The Israeli military did not immediately respond to the claims that Ballal was beaten by soldiers.
The settler whom Ballal identified as his attacker, Shem Tov Luski, who has threatened Ballal in the past, denied he or the soldiers beat him and told the AP that he and other Palestinians in the village had thrown stones at his car.
He also said he didn’t know Ballal was an Oscar winner.
Three Palestinians detained on Monday
The Israeli military said on Monday it had detained three Palestinians suspected of hurling rocks as well as one Israeli civilian, who was soon released. Ballal denied throwing stones.
The attack took place on Monday night in the southern West Bank village of Susiya. It’s part of the Masafer Yatta region featured in “No Other Land”, which depicts the Palestinian residents’ attempts to fend off settler attacks and the military’s plans to demolish their homes.
At around sunset, as residents were ending their daylong Ramzan fast, roughly two dozen Jewish settlers along with police entered the village, throwing stones at houses and breaking property, witnesses said.
Around 30 soldiers arrived soon after. Jewish Israelis in an activist group supporting the villagers showed video of themselves also being attacked, with settlers hitting their car with sticks and stones.
Ballal said he filmed some of the damage caused by the settlers. Then he went home and locked it, with his wife and three young children inside.
“I told myself if they attack me, if they kill me, I will protect my family,” he said.
Ballal said Luski approached with two soldiers, hit him on the head, knocked him to the ground and kept kicking and punching him in the head. At the same time, one soldier hit him on the legs with his gun butt, while the other pointed his weapon at him, he said.
Lamia Ballal, the director’s wife, said she was huddling inside with their children and heard him screaming, “I’m dying!”
Luski told the AP that he and other settlers had come to the village to help a fellow settler who said he was being attacked by Palestinian stone-throwers. He claimed dozens of masked Palestinians attacked his car with stones, including Ballal.
“He broke my window, threw a stone at my chest,” he alleged.
He said when soldiers arrived, he led them to Ballal’s house to identify him as one of the attackers, but denied that he hit him or that settlers attacked any property in the village. Luski said he had footage of the night’s events, but when asked to show it to the AP, he responded with a string of expletives.
Film looked at Palestinians’ struggle to stay on the land
“No Other Land,” which won the Oscar this year for best documentary, chronicles the struggle by residents of the Masafer Yatta area to stop the Israeli military from demolishing their villages.

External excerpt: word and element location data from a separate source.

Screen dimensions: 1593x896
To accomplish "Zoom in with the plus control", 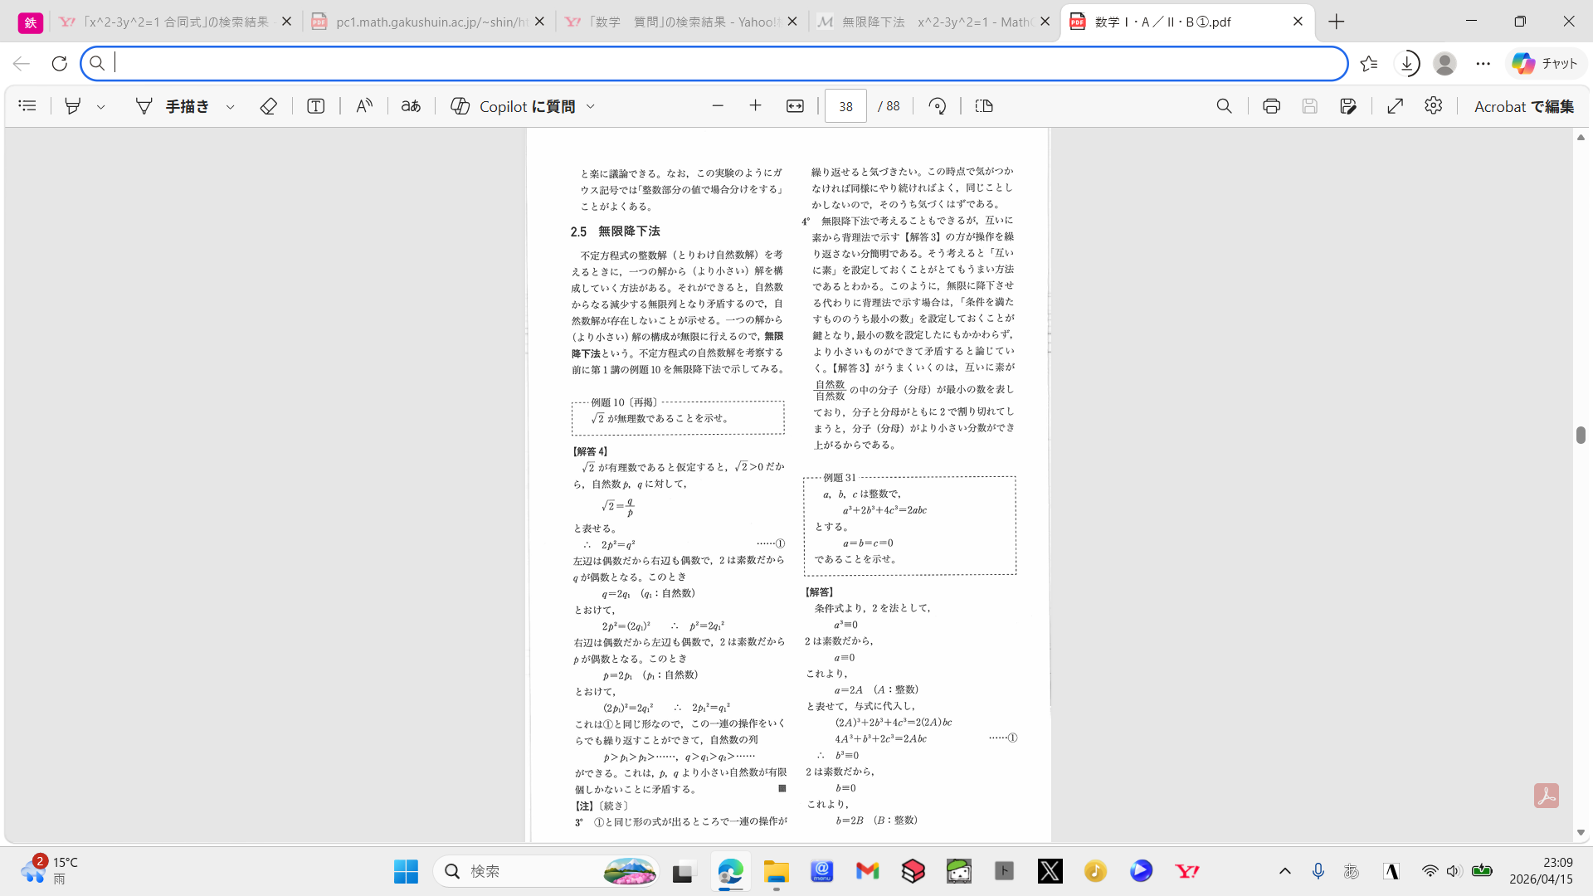I will tap(755, 106).
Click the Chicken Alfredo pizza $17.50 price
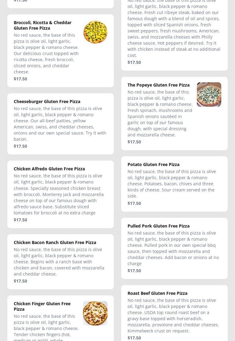Viewport: 235px width, 341px height. [20, 220]
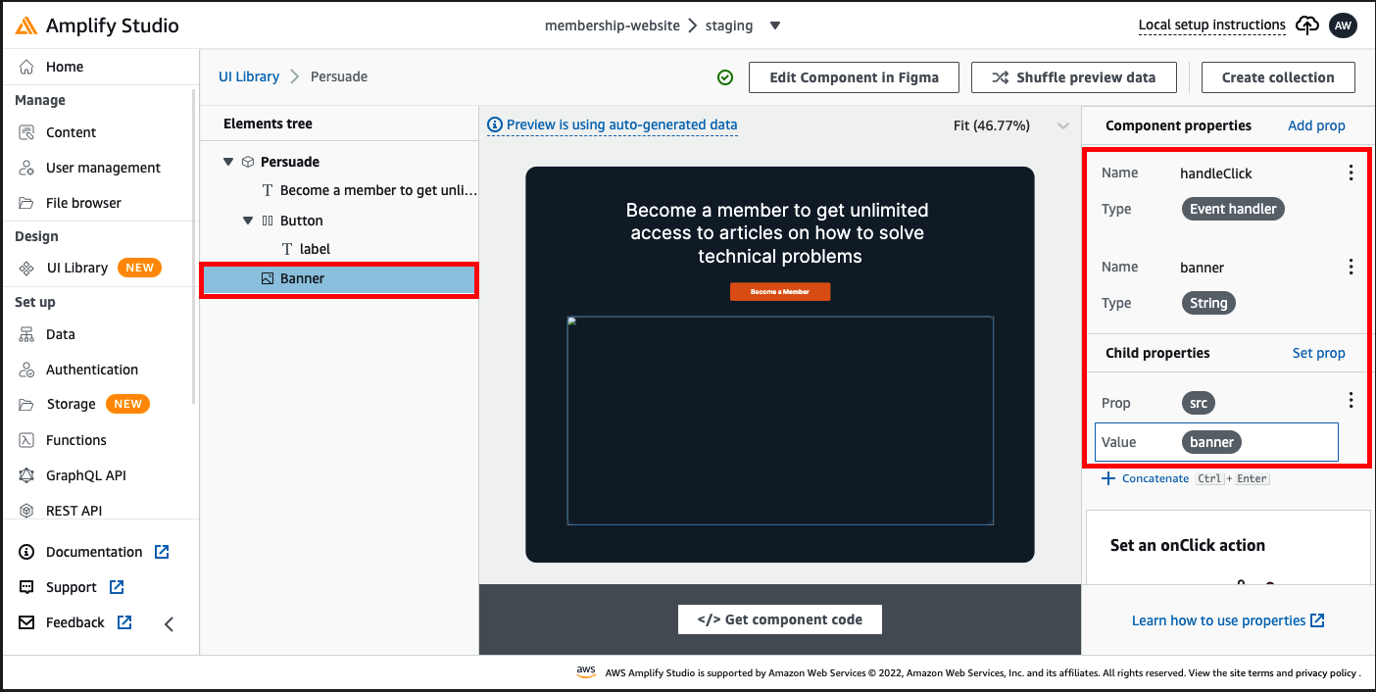The width and height of the screenshot is (1376, 692).
Task: Open the handleClick prop options menu
Action: coord(1351,173)
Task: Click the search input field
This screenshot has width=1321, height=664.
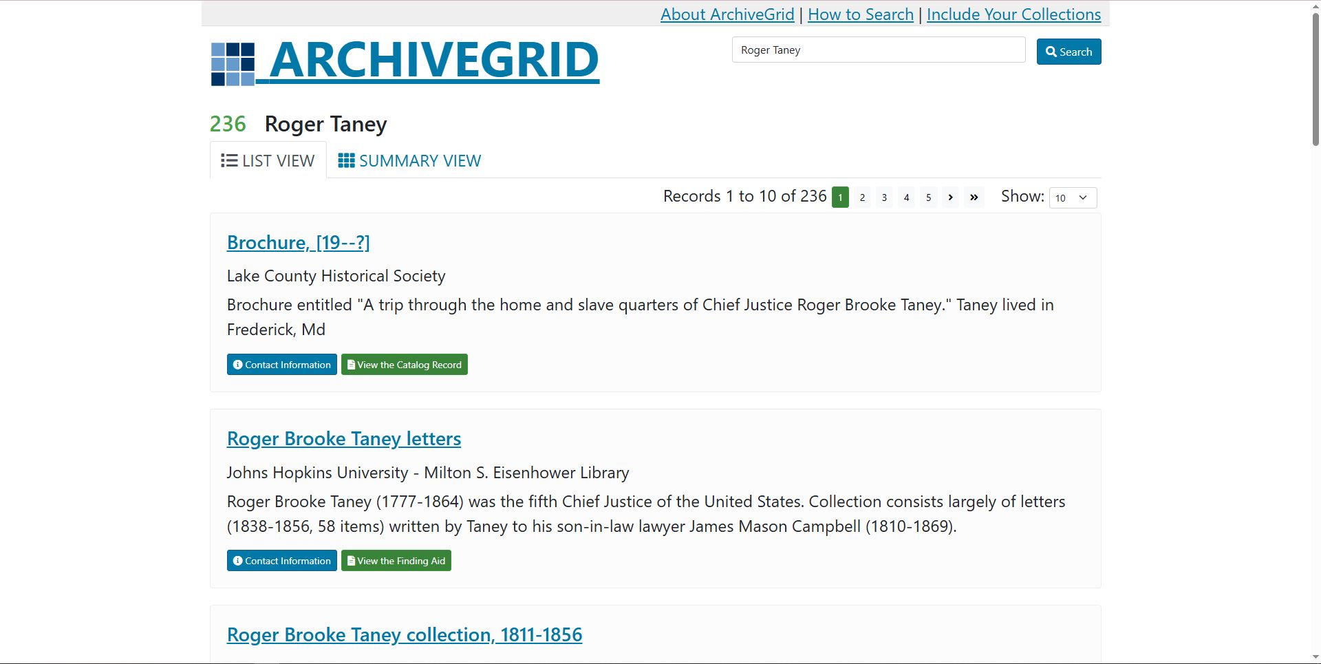Action: (x=878, y=50)
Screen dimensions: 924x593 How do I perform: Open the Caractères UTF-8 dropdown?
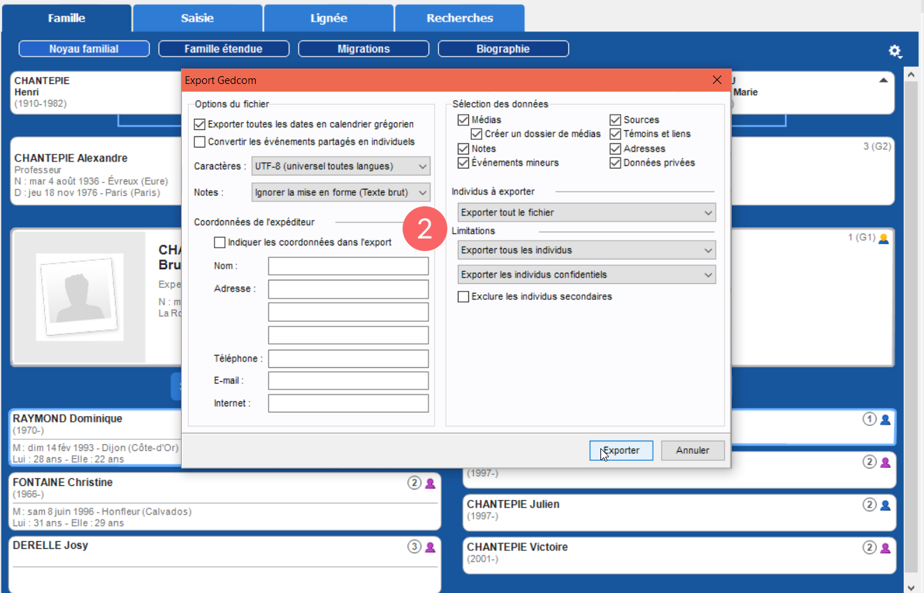[340, 166]
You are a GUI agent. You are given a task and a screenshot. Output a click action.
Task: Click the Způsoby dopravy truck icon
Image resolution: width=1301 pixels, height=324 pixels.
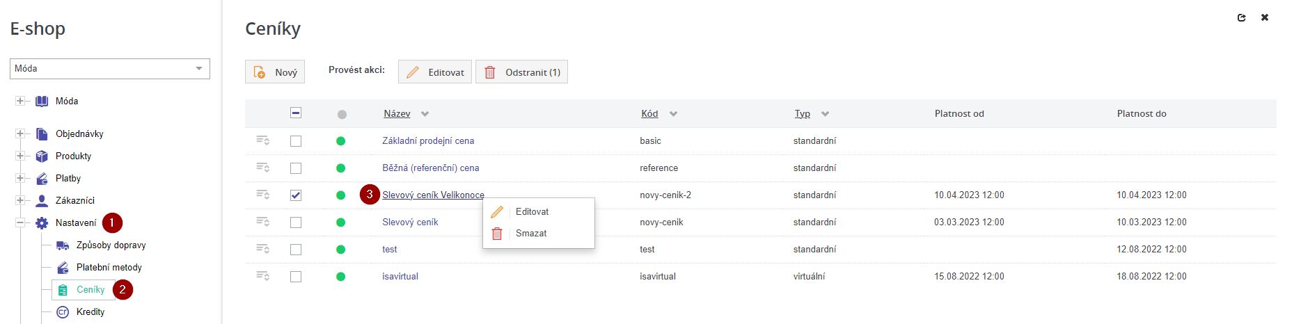pyautogui.click(x=63, y=245)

The joint Israeli-Palestinian production has won a string of international awards, starting at the Berlin International Film Festival in 2024. It has also drawn ire in Israel and abroad, as when Miami Beach proposed ending the lease of a movie theater that screened it.
Basel Adra, another of the film’s co-directors who is a prominent Palestinian activist in the area, said there’s been a massive upswing in attacks by settlers and Israeli forces since the Oscar win.
“Nobody can do anything to stop the pogroms, and soldiers are only there to facilitate and help the attacks,” he said. “We’re living in dark days here, in Gaza, and all of the West Bank … Nobody’s stopping this.”